Issue #179, March 2009

All is not necessarily lost when your hard drive starts the click of death. Learn how to create a rescue image of a failing drive while it still has some life left in it.

The following is the beginning of a series of columns on Linux disasters and how to recover from them, inspired in part by a Halloween Linux Journal Live episode titled “Horror Stories”. You can watch the original episode at www.linuxjournal.com/video/linux-journal-live-horror-stories.

Nothing teaches you about Linux like a good disaster. Whether it's a hard drive crash, a wayward rm -rf command or fdisk mistakes, there are any number of ways your normal day as a Linux user can turn into a nightmare. Now, with that nightmare comes great opportunity: I've learned more about how Linux works by accidentally breaking it and then having to fix it again, than I ever have learned when everything was running smoothly. Believe me when I say that the following series of articles on system recovery is hard-earned knowledge.

Treated well, computer equipment is pretty reliable. Although I've experienced failures in just about every major computer part over the years, the fact is, I've had more computers outlast their usefulness than not. That being said, there's one computer component you can almost count on to fail at some point—the hard drive. You can blame it on the fast-moving parts, the vibration and heat inside a computer system or even a mistake on a forklift at the factory, but when your hard drive fails prematurely, no five-year warranty is going to make you feel better about all that lost data you forgot to back up.

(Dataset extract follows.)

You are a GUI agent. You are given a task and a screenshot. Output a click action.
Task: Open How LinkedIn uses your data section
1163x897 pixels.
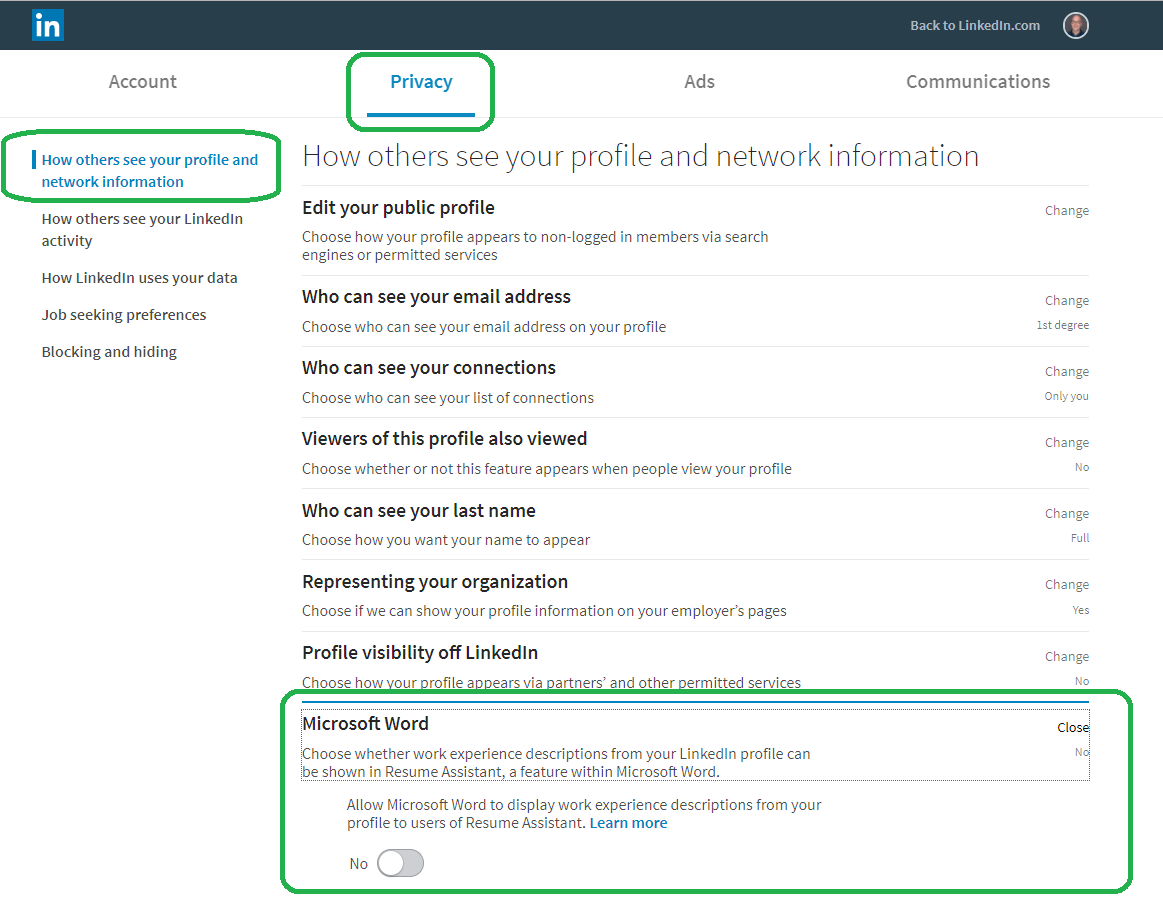point(139,277)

The most important thing you can do to protect yourself from a hard drive crash (or really most Linux disasters) is back up your data. Back up your data! Not even a good RAID system can protect you from all hard drive failures (plus RAID doesn't protect you if you delete a file accidentally), so if the data is important, be sure to back it up. Testing your backups is just as important as backing up in the first place. You have not truly backed up anything if you haven't tested restoring the backup. The methods I list below for recovering data from a crashed hard drive are much more time consuming than restoring from a backup, so if at all possible, back up your data.

Now that I'm done with my lecture, let's assume that for some reason, one of your hard drives crashed and you did not have a backup. All is not necessarily lost. There are many different kinds of hard drive failure. Now, in a true hard drive crash, the head of the hard drive actually will crash into the platter as it spins at high speed. I've seen platters after a head crash that are translucent in sections as the head scraped off all of the magnetic coating. If this has happened to you, no command I list here will help you. Your only recourse will be one of the forensics firms out there that specialize in hard drive recovery. When most people say their hard drive has crashed, they are talking about a less extreme failure. Often, what has happened is that the hard drive has developed a number of bad blocks—so many that you cannot mount the filesystem—or in other cases, there is some different failure that results in I/O errors when you try to read from the hard drive. In many of these circumstances, you can recover at least some, if not most, of the data. I've been able to recover data from drives that sounded horrible and other people had completely written off, and it took only a few commands and a little patience.

Create a Recovery Image

Hard drive recovery works on the assumption that not all of the data on the drive is bad. Generally speaking, if you have bad blocks on a hard drive, they often are clustered together. The rest of the data on the drive could be fine if you could only access it. When hard drives start to die, they often do it in phases, so you want to recover as much data as quickly as possible. If a hard drive has I/O errors, you sometimes can damage the data further if you run filesystem checks or other repairs on the device itself. Instead, what you want to do is create a complete image of the drive, stored on good media, and then work with that image.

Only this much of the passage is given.